Guards reported seeing him picking at his arms with a plastic fork, biting himself and wiping blood on the cell walls. When they tried to restrain him, they quoted him as yelling, “I’m radioactive,” and said he struck his head against the cell bars and a wall.
After that trip to ECMC, authorities said, he was returned to the Holding Center, but the strange behavior continued.
Deputies entered his cell at 10:20 p.m. Nov. 28, 2012, to handcuff him for a return trip to ECMC, according to the suit. Authorities said he resisted the deputies.
The suit says the deputies did not follow policies and procedures for entering the cell and did not make “a proper record of their actions.”
While in the cell, the deputies assaulted Metcalf, the suit alleges. After the beating, he was taken to the Holding Center’s “med room,” with his hands cuffed behind him and his feet bound with a chain.
An ambulance crew was called. When the emergency medical technicians arrived, they found Metcalf in the “med room,” conscious and alert, lying facedown on a medical table with a pillowcase over his head, according to the legal papers.
The deputies put Metcalf facedown on a stretcher and refused to let the EMTs assess his condition, the suit says. It was only after the stretcher was taken to the ambulance that the deputies let them examine him, the suit says.

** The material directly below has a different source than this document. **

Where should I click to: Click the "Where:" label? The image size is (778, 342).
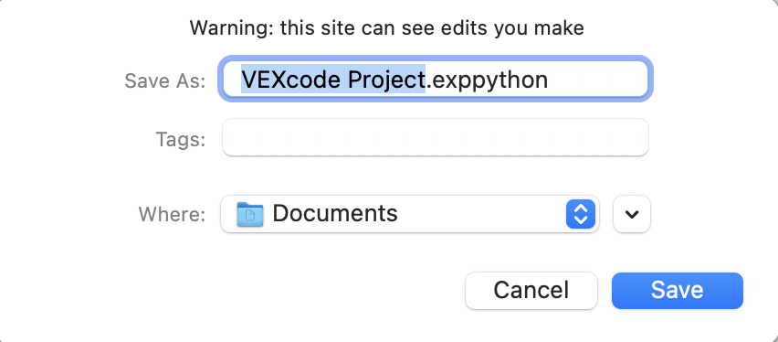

The EMTs removed the pillowcase from his head and found a spit guard tied tightly around his neck. He was not conscious, was not breathing, had no pulse and was in cardiac arrest, the suit alleges.
The EMTs also noticed significant bruising around his face, neck and lower back, according to the suit. He was rushed to Buffalo General Medical Center, then transferred to ECMC, where he remained unresponsive. His family decided to remove him from life support, and he died Nov. 30, 2012.
The Erie County medical examiner ruled the death a homicide because it occurred while Metcalf was in custody of others. She listed the cause of death as “acute and subacute myocardial infarction” (a heart attack), “congenital biliary atresia (a liver disease) with cirrhosis of the liver and portal hypertension” and “multiple blunt force injuries with associated stress.”
The suit, filed in State Supreme Court in Buffalo by attorney Michael C. Scinta of the Brown Chiari law firm and attorney Thomas J. Casey, says Metcalf suffered bruises and abrasions all over his body, multiple blunt force injuries and three broken ribs as a result of the defendants’ actions.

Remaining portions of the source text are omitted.